Records of locating words and elements:
-- -- --

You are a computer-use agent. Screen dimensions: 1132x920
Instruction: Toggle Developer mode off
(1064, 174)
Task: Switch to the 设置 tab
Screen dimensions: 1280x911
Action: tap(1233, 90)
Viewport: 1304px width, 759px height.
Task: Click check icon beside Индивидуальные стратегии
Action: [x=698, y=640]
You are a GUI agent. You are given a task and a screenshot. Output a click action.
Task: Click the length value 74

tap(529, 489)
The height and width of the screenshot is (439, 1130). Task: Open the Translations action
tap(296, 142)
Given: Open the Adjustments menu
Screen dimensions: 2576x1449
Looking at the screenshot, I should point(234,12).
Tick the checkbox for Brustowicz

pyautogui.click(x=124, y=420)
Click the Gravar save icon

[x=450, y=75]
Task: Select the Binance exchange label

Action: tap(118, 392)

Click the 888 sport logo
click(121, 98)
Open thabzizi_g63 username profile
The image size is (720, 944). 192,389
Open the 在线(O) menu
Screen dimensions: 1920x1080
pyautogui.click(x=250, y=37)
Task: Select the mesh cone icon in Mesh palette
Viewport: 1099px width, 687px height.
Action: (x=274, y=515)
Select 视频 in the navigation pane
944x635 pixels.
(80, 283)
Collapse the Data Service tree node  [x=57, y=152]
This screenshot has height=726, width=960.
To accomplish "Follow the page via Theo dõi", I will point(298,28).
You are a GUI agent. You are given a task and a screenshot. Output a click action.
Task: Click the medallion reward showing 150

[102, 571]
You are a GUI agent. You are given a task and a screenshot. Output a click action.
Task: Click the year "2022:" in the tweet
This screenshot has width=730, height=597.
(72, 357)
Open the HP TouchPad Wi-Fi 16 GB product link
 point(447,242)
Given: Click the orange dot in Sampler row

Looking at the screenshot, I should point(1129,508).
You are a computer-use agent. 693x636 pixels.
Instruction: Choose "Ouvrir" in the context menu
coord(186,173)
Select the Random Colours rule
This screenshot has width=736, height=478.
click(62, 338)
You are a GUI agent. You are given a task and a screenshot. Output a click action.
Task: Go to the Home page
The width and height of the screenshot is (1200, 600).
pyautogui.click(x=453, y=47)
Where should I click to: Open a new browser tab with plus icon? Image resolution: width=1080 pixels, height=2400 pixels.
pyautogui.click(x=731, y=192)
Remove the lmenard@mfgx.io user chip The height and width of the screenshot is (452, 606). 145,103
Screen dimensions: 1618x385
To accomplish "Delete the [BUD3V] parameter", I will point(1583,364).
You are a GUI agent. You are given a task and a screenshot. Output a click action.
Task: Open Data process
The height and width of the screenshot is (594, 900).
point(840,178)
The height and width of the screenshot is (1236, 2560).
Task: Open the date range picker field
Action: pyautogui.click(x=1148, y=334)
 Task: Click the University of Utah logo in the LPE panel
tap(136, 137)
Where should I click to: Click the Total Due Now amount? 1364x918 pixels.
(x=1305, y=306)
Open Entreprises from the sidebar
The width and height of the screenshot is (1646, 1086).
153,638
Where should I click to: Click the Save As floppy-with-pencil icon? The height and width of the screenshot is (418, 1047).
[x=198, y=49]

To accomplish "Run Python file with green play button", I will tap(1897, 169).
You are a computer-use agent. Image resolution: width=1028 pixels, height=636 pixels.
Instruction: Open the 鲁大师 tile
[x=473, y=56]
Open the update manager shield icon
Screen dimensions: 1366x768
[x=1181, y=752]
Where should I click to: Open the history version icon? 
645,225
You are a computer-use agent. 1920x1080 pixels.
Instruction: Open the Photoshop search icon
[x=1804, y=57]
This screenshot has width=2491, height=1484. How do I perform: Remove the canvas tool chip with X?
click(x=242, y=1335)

-- -- --

[What you should do]
Rewrite the material above with each "computer-use agent" changed to "screen assistant", and keep everything else the same.

[Task solution]
You are a screen assistant. Screen dimensions: 1132x920
Instruction: Toggle Developer mode off
(1064, 174)
Task: Switch to the 设置 tab
Screen dimensions: 1280x911
Action: tap(1233, 90)
Viewport: 1304px width, 759px height.
Task: Click check icon beside Индивидуальные стратегии
Action: [x=698, y=640]
You are a GUI agent. You are given a task and a screenshot. Output a click action.
Task: Click the length value 74

tap(529, 489)
The height and width of the screenshot is (439, 1130). Task: Open the Translations action
tap(296, 142)
Given: Open the Adjustments menu
Screen dimensions: 2576x1449
Looking at the screenshot, I should point(234,12).
Tick the checkbox for Brustowicz

pyautogui.click(x=124, y=420)
Click the Gravar save icon

[x=450, y=75]
Task: Select the Binance exchange label

Action: tap(118, 392)

Click the 888 sport logo
click(121, 98)
Open thabzizi_g63 username profile
The image size is (720, 944). 192,389
Open the 在线(O) menu
Screen dimensions: 1920x1080
pyautogui.click(x=250, y=37)
Task: Select the mesh cone icon in Mesh palette
Viewport: 1099px width, 687px height.
Action: (x=274, y=515)
Select 视频 in the navigation pane
944x635 pixels.
(80, 283)
Collapse the Data Service tree node  [x=57, y=152]
This screenshot has height=726, width=960.
To accomplish "Follow the page via Theo dõi", I will point(298,28).
You are a GUI agent. You are given a task and a screenshot. Output a click action.
Task: Click the medallion reward showing 150

[102, 571]
You are a GUI agent. You are given a task and a screenshot. Output a click action.
Task: Click the year "2022:" in the tweet
This screenshot has width=730, height=597.
(72, 357)
Open the HP TouchPad Wi-Fi 16 GB product link
 point(447,242)
Given: Click the orange dot in Sampler row

Looking at the screenshot, I should point(1129,508).
You are a screen assistant. 693x636 pixels.
Instruction: Choose "Ouvrir" in the context menu
coord(186,173)
Select the Random Colours rule
This screenshot has width=736, height=478.
click(62, 338)
You are a GUI agent. You are given a task and a screenshot. Output a click action.
Task: Go to the Home page
The width and height of the screenshot is (1200, 600).
pyautogui.click(x=453, y=47)
Where should I click to: Open a new browser tab with plus icon? Image resolution: width=1080 pixels, height=2400 pixels.
pyautogui.click(x=731, y=192)
Remove the lmenard@mfgx.io user chip The height and width of the screenshot is (452, 606). 145,103
Screen dimensions: 1618x385
To accomplish "Delete the [BUD3V] parameter", I will point(1583,364).
You are a GUI agent. You are given a task and a screenshot. Output a click action.
Task: Open Data process
The height and width of the screenshot is (594, 900).
point(840,178)
The height and width of the screenshot is (1236, 2560).
Task: Open the date range picker field
Action: pyautogui.click(x=1148, y=334)
 Task: Click the University of Utah logo in the LPE panel
tap(136, 137)
Where should I click to: Click the Total Due Now amount? 1364x918 pixels.
(x=1305, y=306)
Open Entreprises from the sidebar
The width and height of the screenshot is (1646, 1086).
153,638
Where should I click to: Click the Save As floppy-with-pencil icon? The height and width of the screenshot is (418, 1047).
[x=198, y=49]

To accomplish "Run Python file with green play button", I will tap(1897, 169).
You are a screen assistant. Image resolution: width=1028 pixels, height=636 pixels.
Instruction: Open the 鲁大师 tile
[x=473, y=56]
Open the update manager shield icon
Screen dimensions: 1366x768
[x=1181, y=752]
Where should I click to: Open the history version icon? 
645,225
You are a screen assistant. 1920x1080 pixels.
Instruction: Open the Photoshop search icon
[x=1804, y=57]
This screenshot has width=2491, height=1484. How do I perform: Remove the canvas tool chip with X?
click(x=242, y=1335)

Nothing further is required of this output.